GUINÉE : L’incertitude règne en Guinée après le renversement du président Alpha Condé
Les putschistes ont instauré un couvre-feu et la fermeture des frontières. Le président, accusé d’excès de pouvoir, est détenu depuis dimanche.

Les militaires putschistes n’avaient oublié aucun des ustensiles ni clichés, sortis en pareille circonstance pour leur première apparition sur les ondes guinéennes : bérets rouges vissés sur la tête, treillis camouflés fermement sanglés, cagoules et lunettes noires. Voilà pour la panoplie.
« Nous avons décidé après avoir pris le président, qui est actuellement avec nous (…) de dissoudre la Constitution en vigueur, de dissoudre les institutions », dont le gouvernement, a déclaré, dans une vidéo, le chef des forces spéciales, le lieutenant-colonel Mamady Doumbouya, au nom d’un « Comité national du rassemblement et du développement » (CNRD), au côté de putschistes en uniforme et en armes.
Il a également annoncé la fermeture des frontières terrestres et aériennes de ce pays d’Afrique de l’Ouest plongé depuis des mois dans une grave crise économique et politique.
Un couvre-feu annoncé sur tout le territoire
Dénonçant la « gabegie », le lieutenant-colonel Doumbouya, enveloppé dans un drapeau guinéen, a promis d’« engager une concertation nationale pour ouvrir une transition inclusive et apaisée », dans une déclaration à la télévision nationale qui a brièvement interrompu ses programmes.
Les putschistes ont également diffusé une vidéo du président Condé entre leurs mains. Ils lui demandent s’il a été maltraité et Alpha Condé, 83 ans, en jean et chemise froissée dans un canapé, refuse de leur répondre.
Le discours aux accents populistes justifiait le coup de force par la sauvegarde nécessaire de la patrie mise en danger, selon eux, par l’excès de pouvoir d’Alpha Condé. Celui-ci, président mal réélu en octobre 2020 pour un troisième mandat après s’être taillé une nouvelle constitution à sa mesure, serait détenu par les acteurs de ce putsch conduit par de jeunes officiers des forces spéciales, habituellement chargés de la lutte antiterroriste.

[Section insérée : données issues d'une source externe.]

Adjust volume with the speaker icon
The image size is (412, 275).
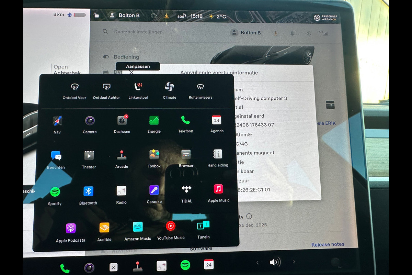coord(275,262)
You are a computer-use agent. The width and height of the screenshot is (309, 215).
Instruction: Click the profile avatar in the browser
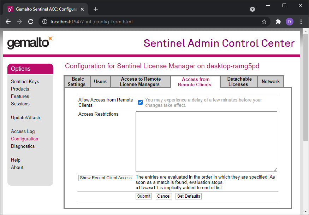[x=290, y=22]
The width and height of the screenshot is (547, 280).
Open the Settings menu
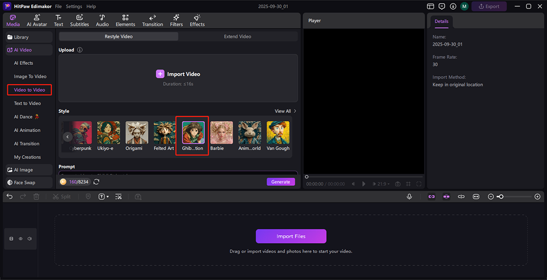[74, 6]
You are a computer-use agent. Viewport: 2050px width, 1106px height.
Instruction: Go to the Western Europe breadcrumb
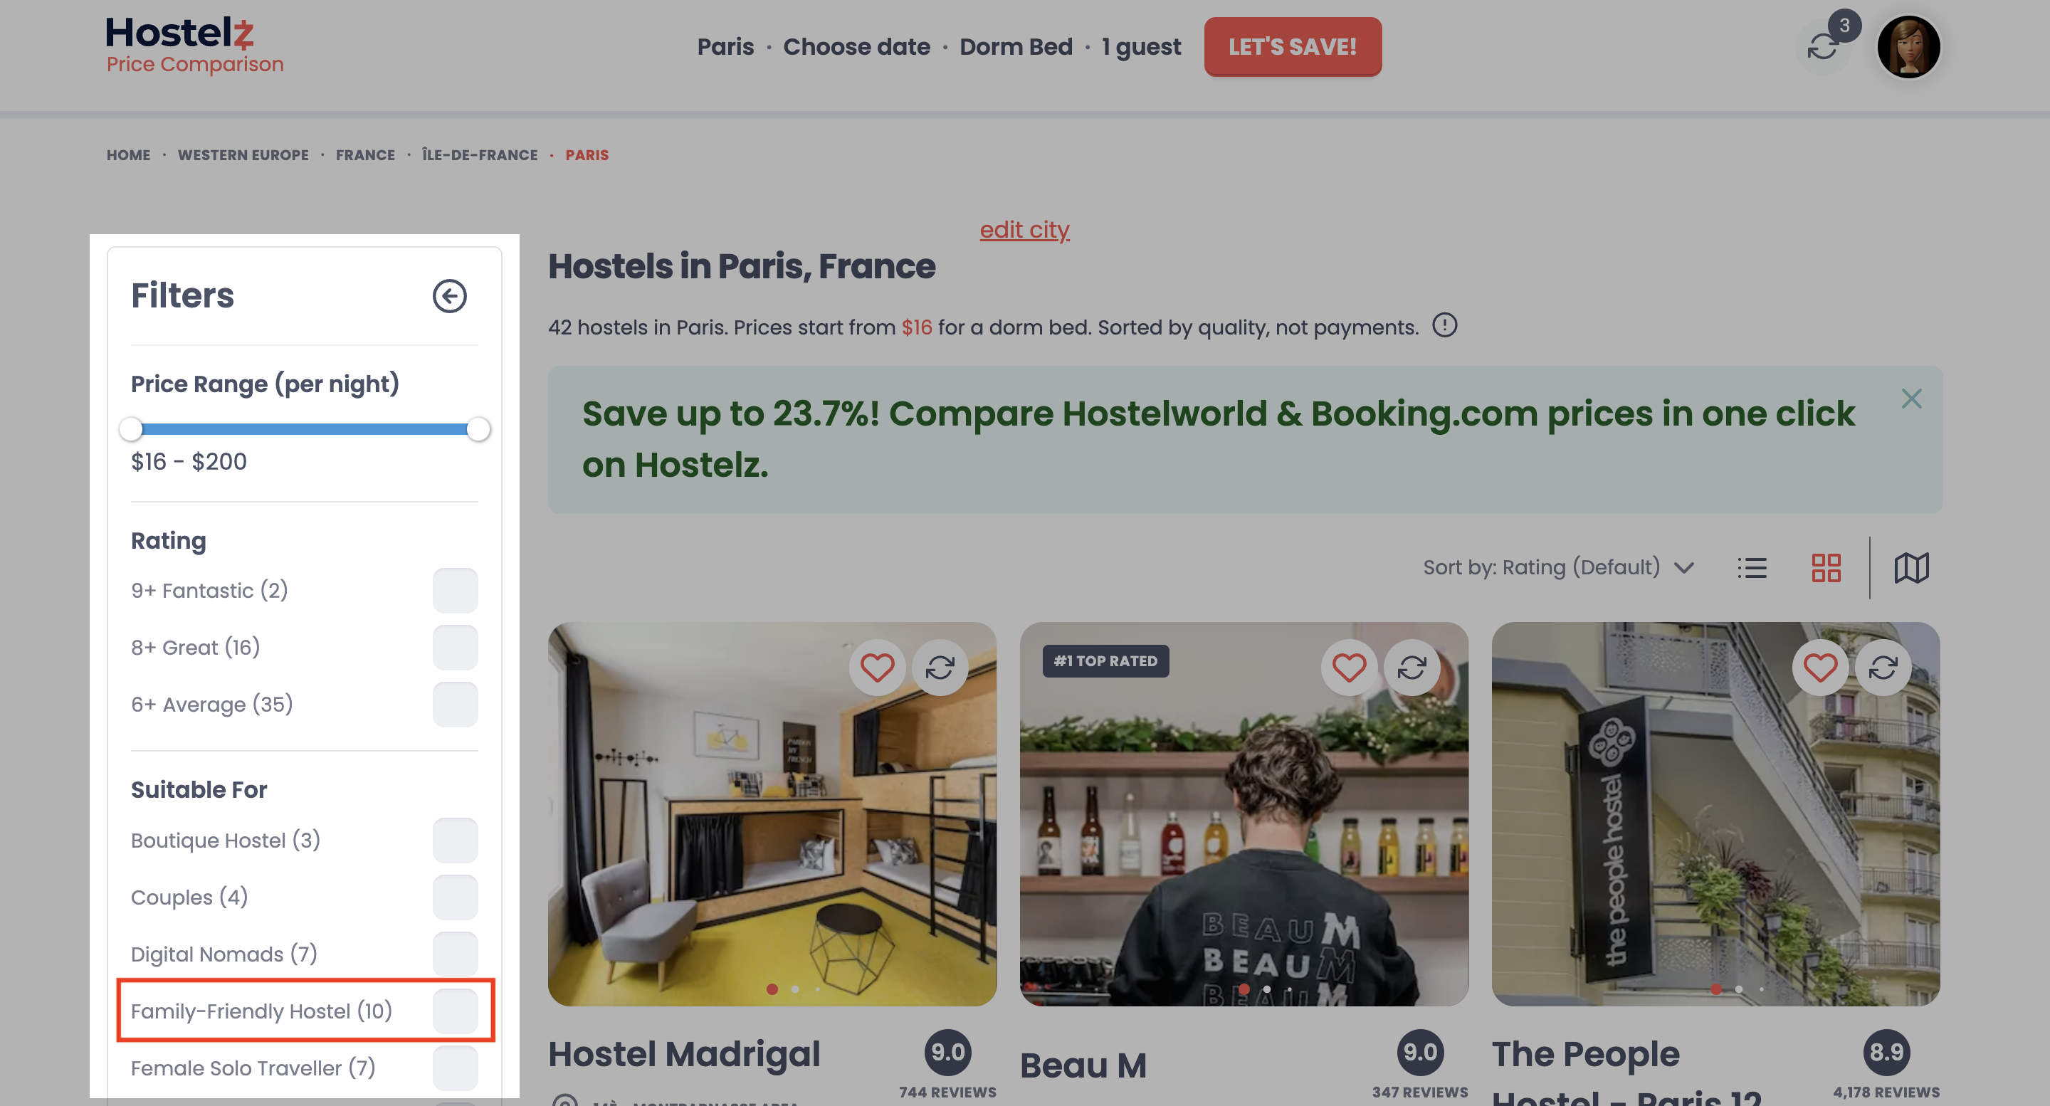tap(243, 155)
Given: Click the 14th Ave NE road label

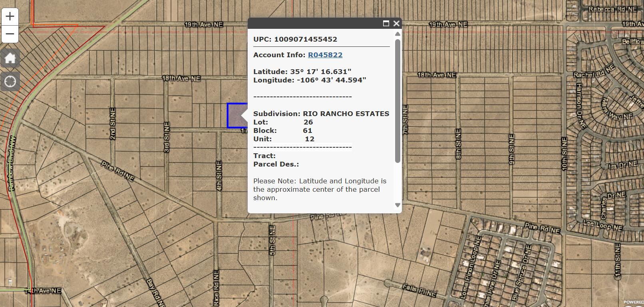Looking at the screenshot, I should pos(43,291).
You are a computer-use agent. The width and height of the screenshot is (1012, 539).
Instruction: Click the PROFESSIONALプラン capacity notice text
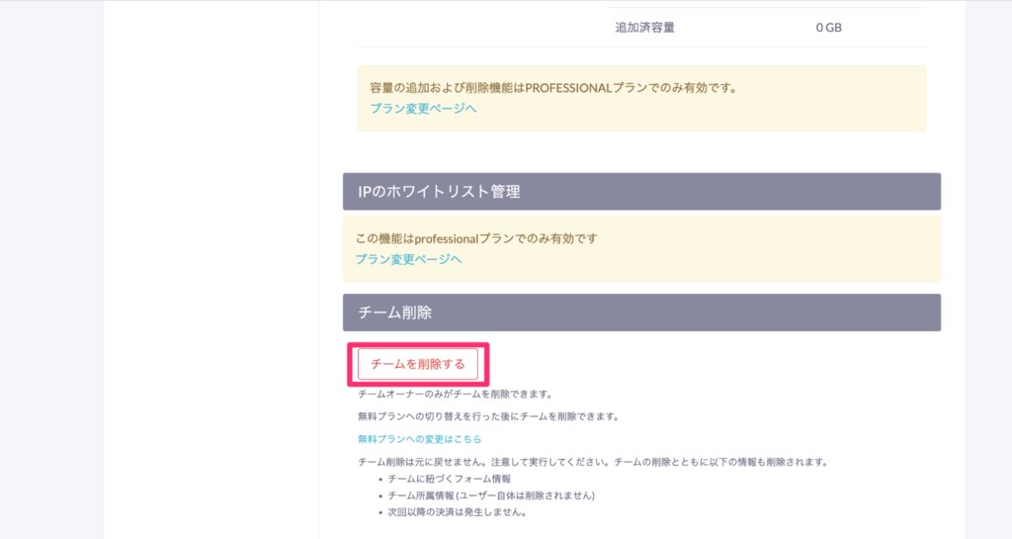[553, 88]
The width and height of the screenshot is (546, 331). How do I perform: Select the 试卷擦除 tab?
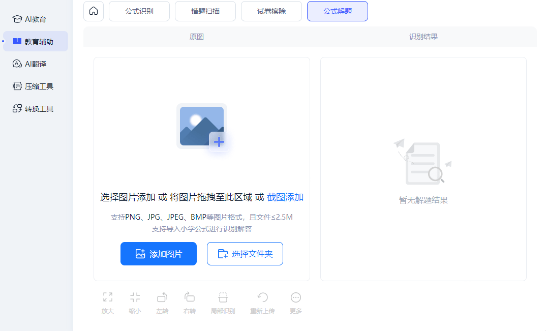click(271, 11)
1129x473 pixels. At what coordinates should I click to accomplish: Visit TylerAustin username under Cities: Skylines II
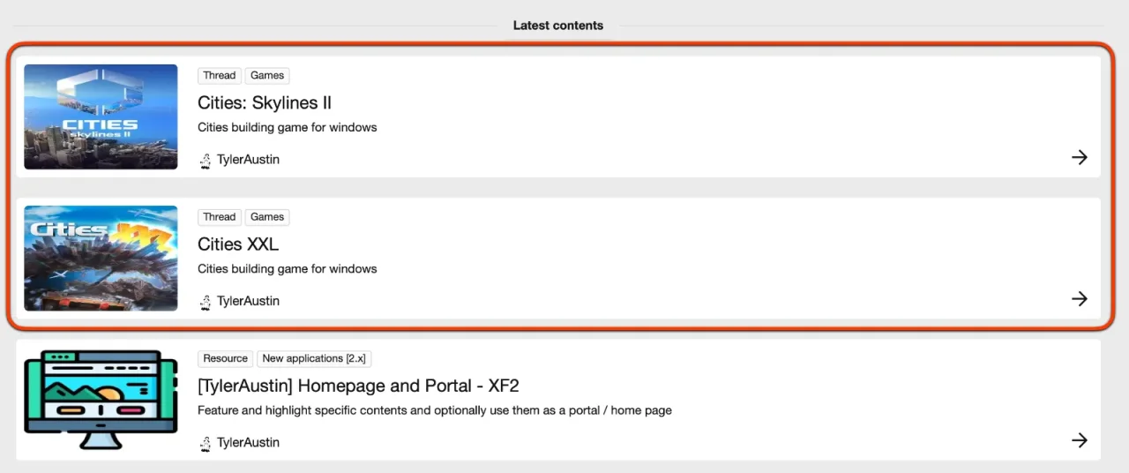pos(248,160)
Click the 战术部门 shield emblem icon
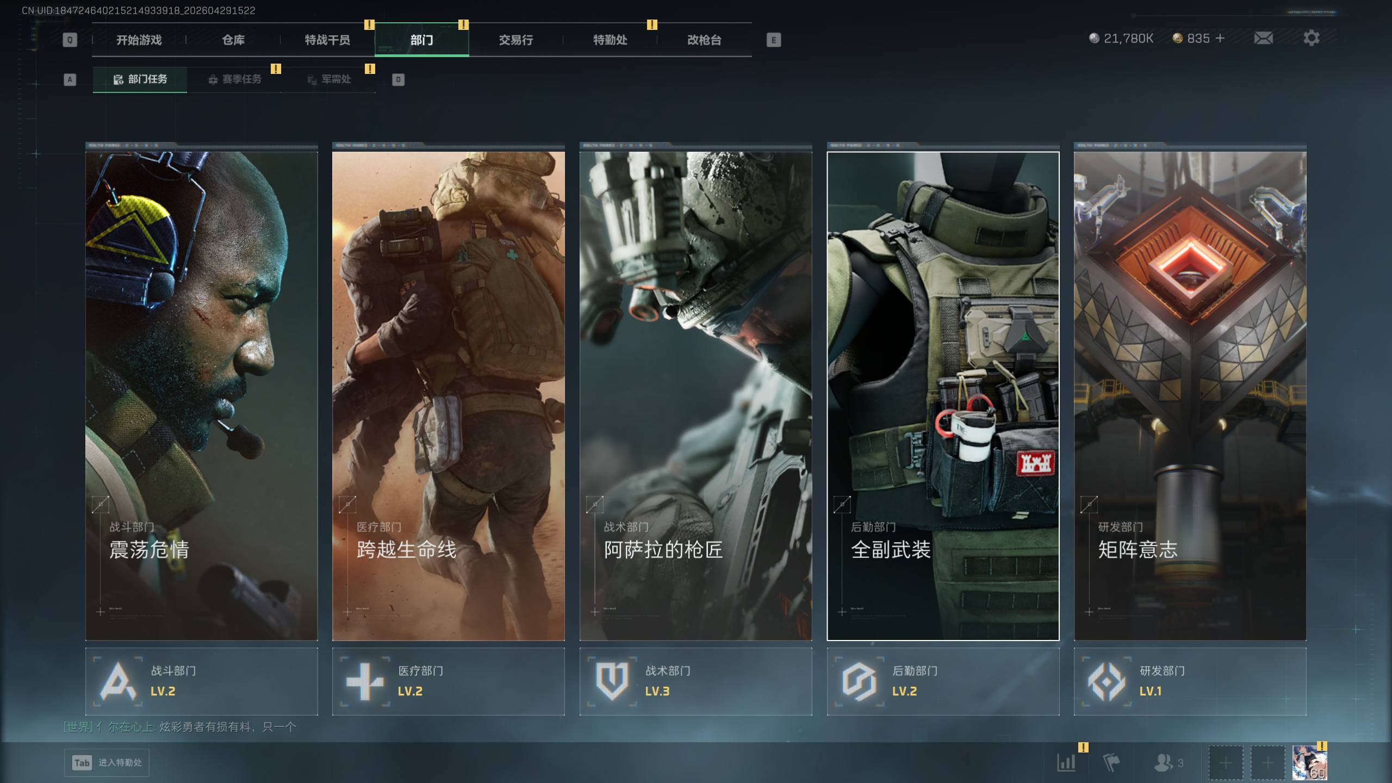This screenshot has height=783, width=1392. click(612, 681)
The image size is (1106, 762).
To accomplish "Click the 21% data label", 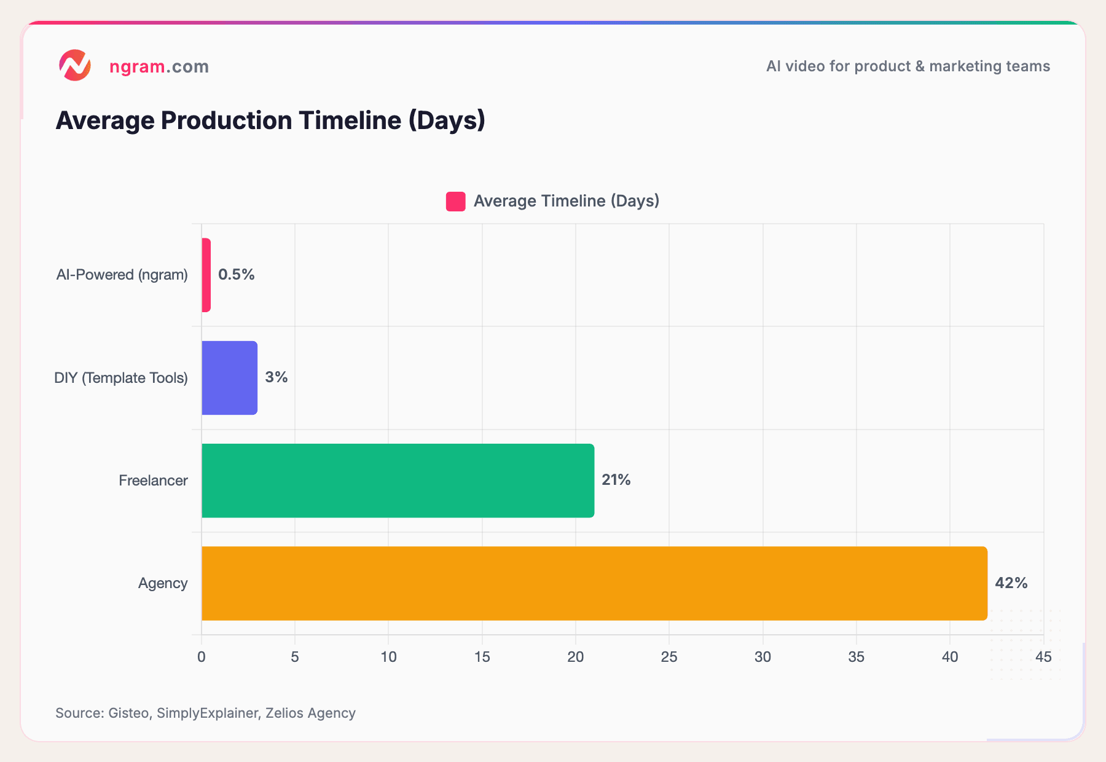I will 616,481.
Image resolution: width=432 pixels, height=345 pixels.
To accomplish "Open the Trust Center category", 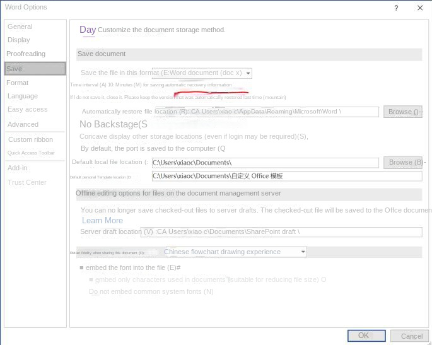I will (x=27, y=182).
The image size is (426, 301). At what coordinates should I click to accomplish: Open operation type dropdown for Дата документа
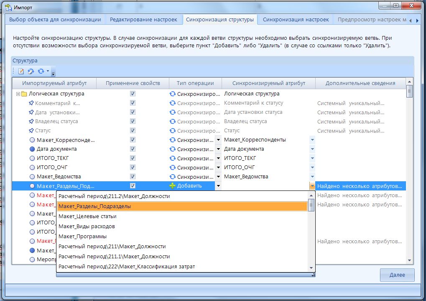(218, 149)
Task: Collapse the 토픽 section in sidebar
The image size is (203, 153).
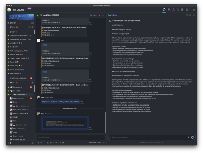Action: coord(8,27)
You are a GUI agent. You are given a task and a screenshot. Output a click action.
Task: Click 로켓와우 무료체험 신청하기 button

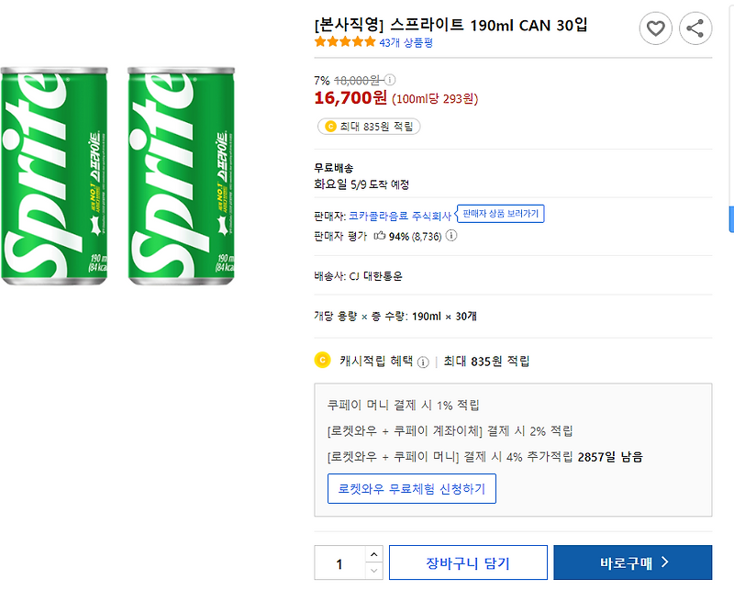[x=411, y=489]
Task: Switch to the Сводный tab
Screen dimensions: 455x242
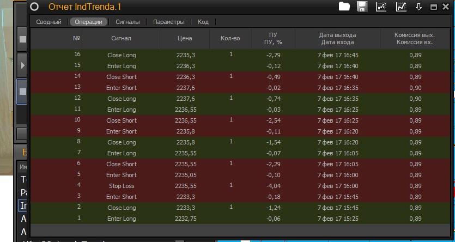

Vingt-quatre heures après l’apparition soudaine et brutale de ces militaires factieux, le déroulé des événements comporte toujours ses zones d’ombre. Les habitants du centre de Conakry racontent avoir été réveillés, dimanche au petit matin, par le « tac-a-tac » d’armes automatiques crépitant aux abords de la présidence de la république guinéenne située sur la presqu’île de Kaloum, quartier d’affaires de la capitale et centre administratif de l’Etat. Ces échanges de « tirs nourris », selon des témoins, opposaient vraisemblablement les éléments de la garde présidentielle aux hommes du lieutenant-colonel Mamady Doumbouya. Celui qui a émergé à la télévision guinéenne comme le leader du groupe.

Il semblerait que les hommes de ce colosse − un ancien de la Légion étrangère française − aient assez rapidement pris le dessus. Pour ce que l’on en sait, aucune victime n’est à déplorer. A l’exception d’Alpha Condé, tombé, au sens figuré, sur le champ de bataille politique. Le président du Parlement, Amadou Damaro Camara, deuxième personnage de l’Etat, généralement décrit comme un dur au sein du régime d’Alpha Condé, aurait également été arrêté. Le sort du ministre de la défense, Mohamed Diané, autre poids lourd du pouvoir, demeurait quant à lui incertain.
« Les gens ont peur, ils se demandent quelle sera la suite et préfèrent rester en sécurité chez eux plutôt que de se frotter aux militaires »
Le vieux président, âgé de 83 ans, est apparu sur une vidéo diffusée par les putschistes, la mine défaite, vêtu d’un jean et d’une chemise froissée, assis dans un canapé. Sous la surveillance des militaires, il affichait ce regard noir et buté familier chez cet ancien opposant devenu en 2010 le premier président démocratiquement élu depuis l’indépendance (en 1958) de cette ancienne colonie française.
Quant à Alpha Condé, on sait d’après les images qu’il a été conduit en dehors du palais de Sékoutoureya, sans avoir été molesté. « Le président est avec nous. Il est dans un lieu sûr. Il a déjà vu un médecin » a affirmé Mamady Doumbouya. Pas suffisant, pour apaiser l’ONU dont le Secrétaire général Antonio Guterres a « fermement condamné la prise du pouvoir par la force », appelant à la libération immédiate du président.